Joseph Orbeli (, Hovsep Abgari Orbeli; , Iosif Abgarovich Orbeli; 20 March (O.S. 8 March) 1887 – 2 February 1961) was a Soviet-Armenian orientalist, public figure and academician who specialized in medieval history of Transcaucasia and administered the Hermitage Museum in Leningrad from 1934 to 1951. Of Armenian descent, he was the founder and first president of the Armenian National Academy of Sciences (1943–47).

Biography

Early life and education
Born into the Orbelian Dynasty in Kutaisi, Russian Georgia in 1887, Joseph Orbeli completed his secondary education at a classical gymnasium in Tbilisi. In 1904, he was accepted to Saint Petersburg University. He studied history and philology (with a particular emphasis in Latin and Greek) and graduated from the university in 1911.

During his student years, Orbeli accompanied his professor, Nikolai Marr, to Russian Armenia, where he took part in excavations of the ruins of the medieval Armenian capital of Ani. Marr pushed his pupil to fully immerse himself in the fields of archaeology, literature, lithography and linguistics; otherwise, Marr reasoned, he would find himself unprepared in his research and his studies.

Archaeological studies
Following his graduation, Orbeli departed for Armenia once more. He became the director of an on-site museum that was established at Ani and, during Marr's absences, frequently headed the excavations himself. He also traveled to Nagorno-Karabakh (more precisely, to the historical region of the Principality of Khachen), gathering and categorizing lithographic material. Orbeli also managed to travel to Western Armenia, where he was able to study Armenian, Seljuq, and Urartian monuments and conduct research on Armenian and Kurdish dialects.

Gradually, Orbeli was emerging as the leading authority on Armenian antiquities in the world. In 1912, he became a member of the Imperial Russian Archaeological Society and in 1914, he began teaching Armenian and Kurdish studies at Saint Petersburg University. In 1916, he participated in a Russian archaeological expedition around the Lake Van region; it was here where he discovered an inscription attributed to the Urartian king Sarduri II.

## [Stored data]
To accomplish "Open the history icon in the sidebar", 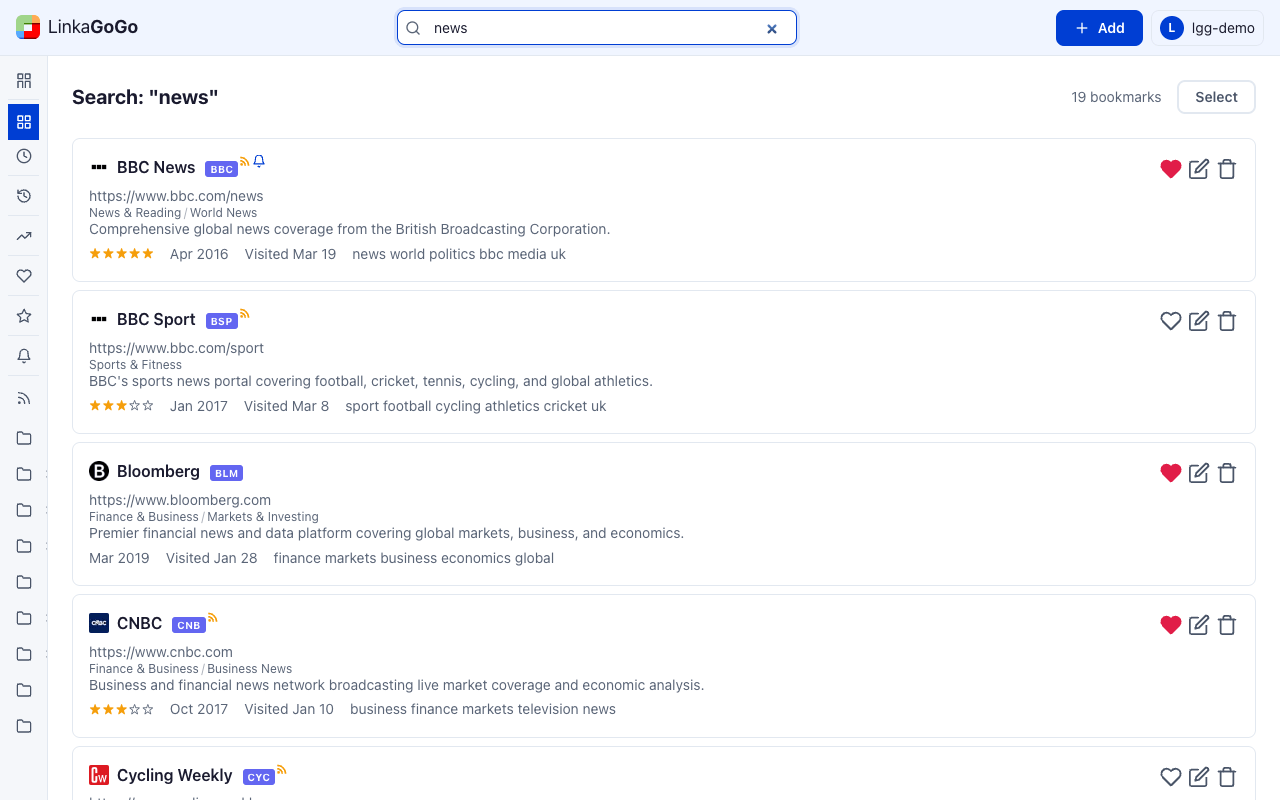I will coord(24,196).
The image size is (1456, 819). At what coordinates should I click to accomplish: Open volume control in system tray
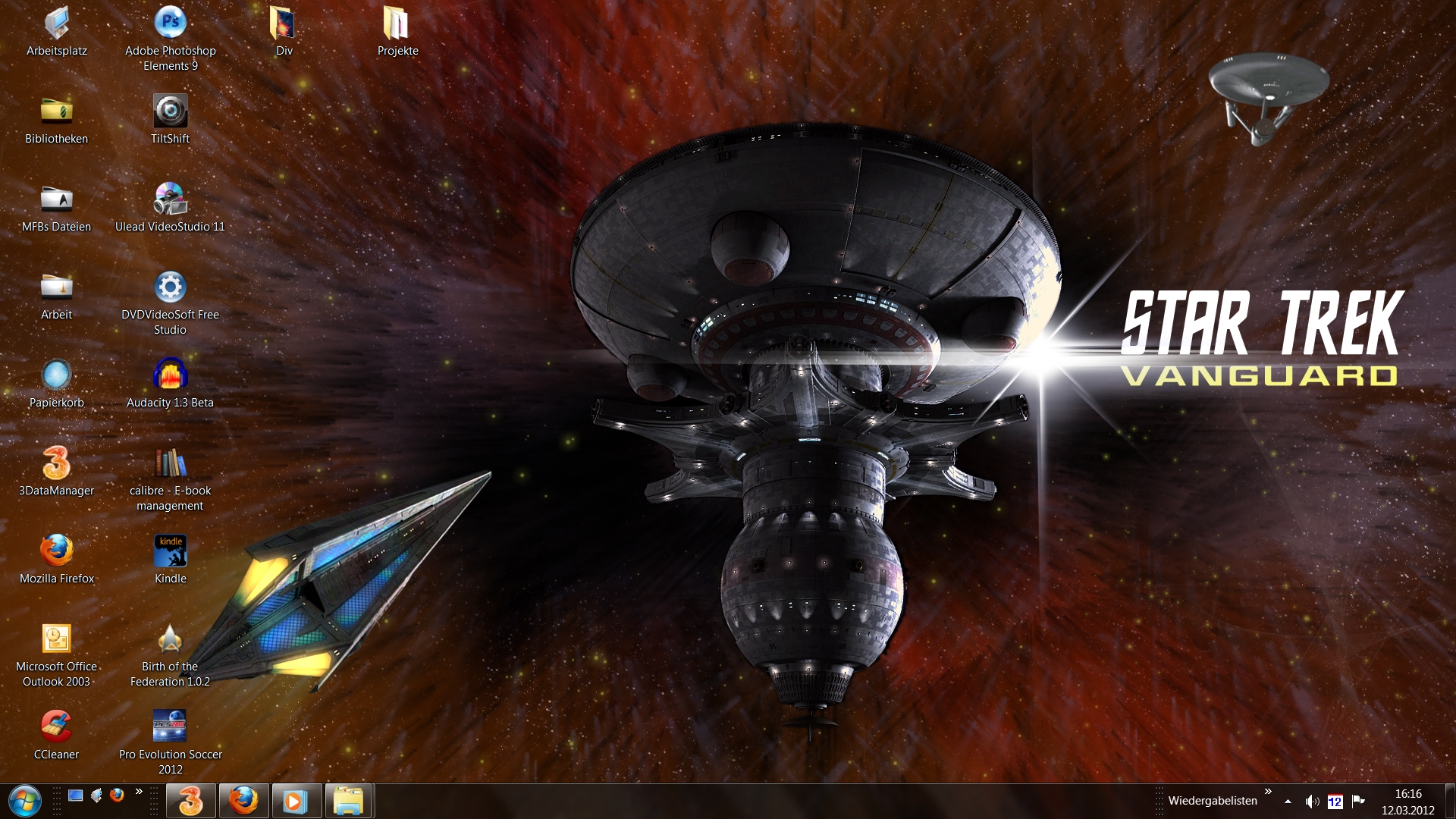pyautogui.click(x=1312, y=802)
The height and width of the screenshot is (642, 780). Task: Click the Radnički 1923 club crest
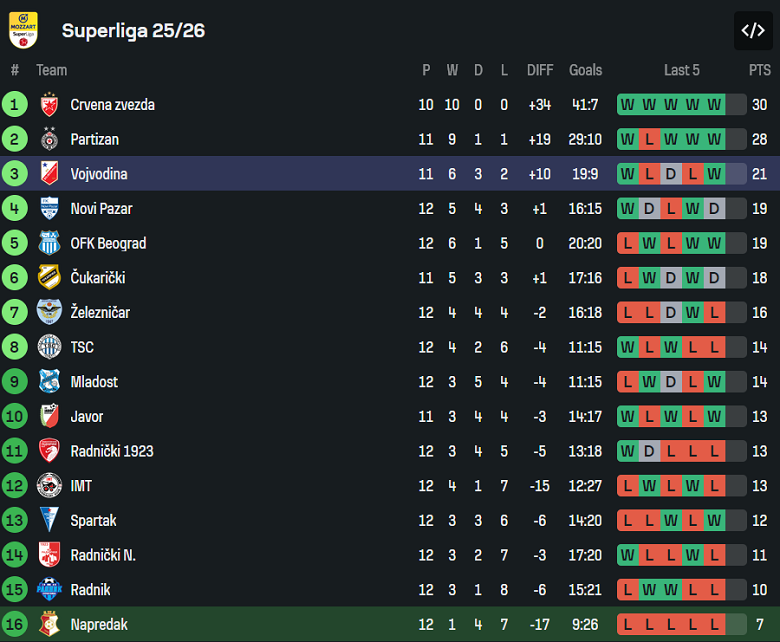click(49, 451)
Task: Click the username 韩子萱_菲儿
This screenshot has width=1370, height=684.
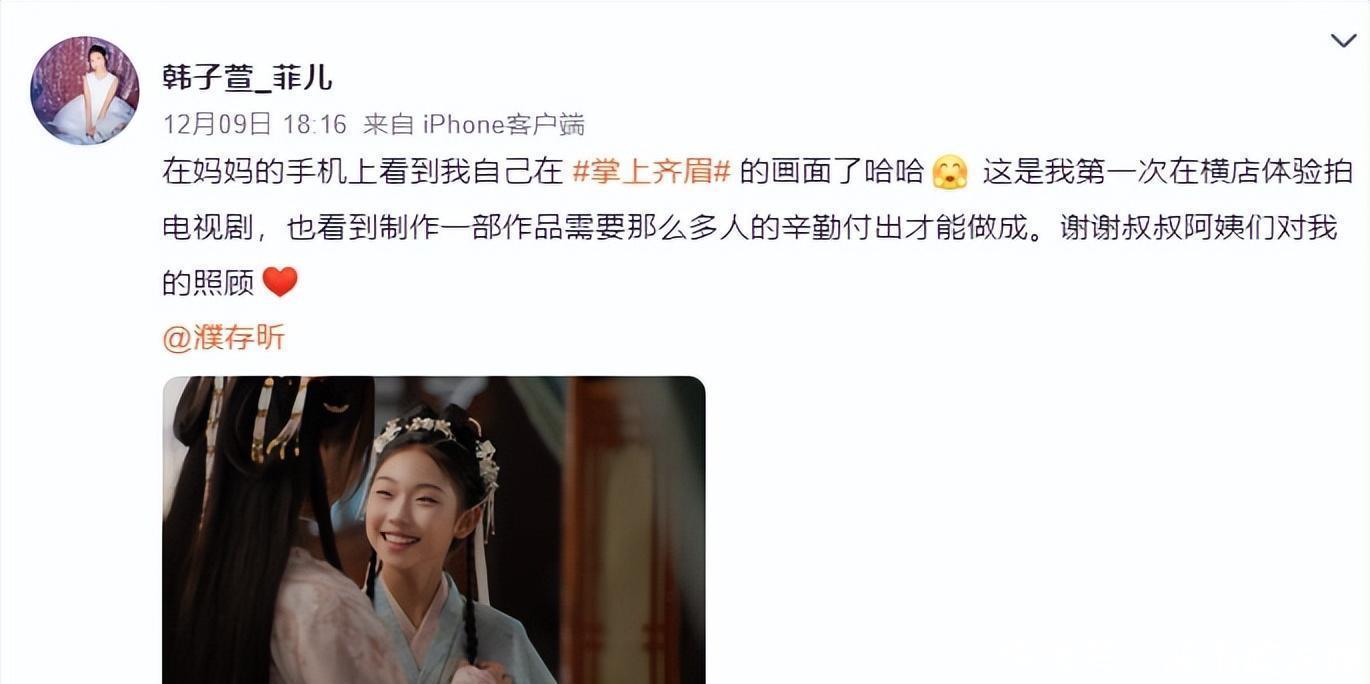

## [Tasks for this exercise]
A: Once you've gone through the data, extract everything in the Joseph Orbeli biography from "Early life and" down to "and his studies." and reproduce it word for word.
B: After looking over the data, answer this from the Joseph Orbeli biography: who did Orbeli accompany to Russian Armenia during his student years?
C: Proceed with the Joseph Orbeli biography after the data, carrying it on from the last sentence shown.

## [Answer set]
A:
Early life and education
Born into the Orbelian Dynasty in Kutaisi, Russian Georgia in 1887, Joseph Orbeli completed his secondary education at a classical gymnasium in Tbilisi. In 1904, he was accepted to Saint Petersburg University. He studied history and philology (with a particular emphasis in Latin and Greek) and graduated from the university in 1911.

During his student years, Orbeli accompanied his professor, Nikolai Marr, to Russian Armenia, where he took part in excavations of the ruins of the medieval Armenian capital of Ani. Marr pushed his pupil to fully immerse himself in the fields of archaeology, literature, lithography and linguistics; otherwise, Marr reasoned, he would find himself unprepared in his research and his studies.

B: His professor, Nikolai Marr.

C:
He continued his work at Saint Petersburg University; in 1917, he was appointed an assistant professor of Armenian-Georgian studies, but occasionally taught at Moscow's Lazarev Institute of Oriental Languages as well.

Academic work
In the years leading up to the Russian Revolution, Orbeli published a number of books, including a catalogue of artifacts found at Ani and a series of studies dealing with classical philology, Armenian history, archaeology and art. This led to his appointment to the Hermitage Museum in July 1934, which he would steer through the hardships of Joseph Stalin's purges.

In December 1941, the deadliest month of the Siege of Leningrad, Orbeli led a festival dedicated to Ali-Shir Nava'i, a medieval Turkic poet and philosopher. Orbeli considerably enhanced the museum's holdings of Oriental art, making it one of the top Oriental art museums in the world. No less important was Orbeli's role as head of the national school of Caucasus studies. Orbeli underscored the importance of linguistic studies for proper understanding of historical processes.

In 1934, as a member of the Soviet delegation, he went to Iran for the Ferdowsi millennial celebrations and visited the cities of Tehran and Mashhad. A year later he organised the 3rd International Congress of Iranian Art and Archeology at the Hermitage Museum and the accompanying exhibition therein. The other spiritus movens of the congress was Arthur Upham Pope.

In 1955–60, he was in charge of the Faculty of Oriental Studies at the renamed Leningrad University.

Later life
He was buried at Bogoslovskoe Cemetery in Leningrad. He was featured in the movie Russian Ark as the director of the Hermitage.

In stamps

References

Select bibliography
 Избранные Труды [Selected works]. Yerevan: Armenian Academy of Sciences, 1963.
 "Akademik Iosif Abgarovich Orbeli: (biograficheskiy ocherk" [The academician Joseph Abgarovich Orbeli: a biographical essay], pp. [5]-12 in: Strube V. V. (red). Issledovaniia po istorii kul'tury narodov Bostoka: sbornik v chest' akademika I. A. Orbeli. Moskva Leningrad. Izdatel'stvo Akademiii Nauk SSSR, 1960, 527 p.

Further reading

 Yuzbashyan, Karen. Ակադեմիկոս Հովսեփ Աբգարի Օրբելի [Academician Hovsep Abgari Orbeli] Yerevan: Armenian Academy of Sciences, 1987.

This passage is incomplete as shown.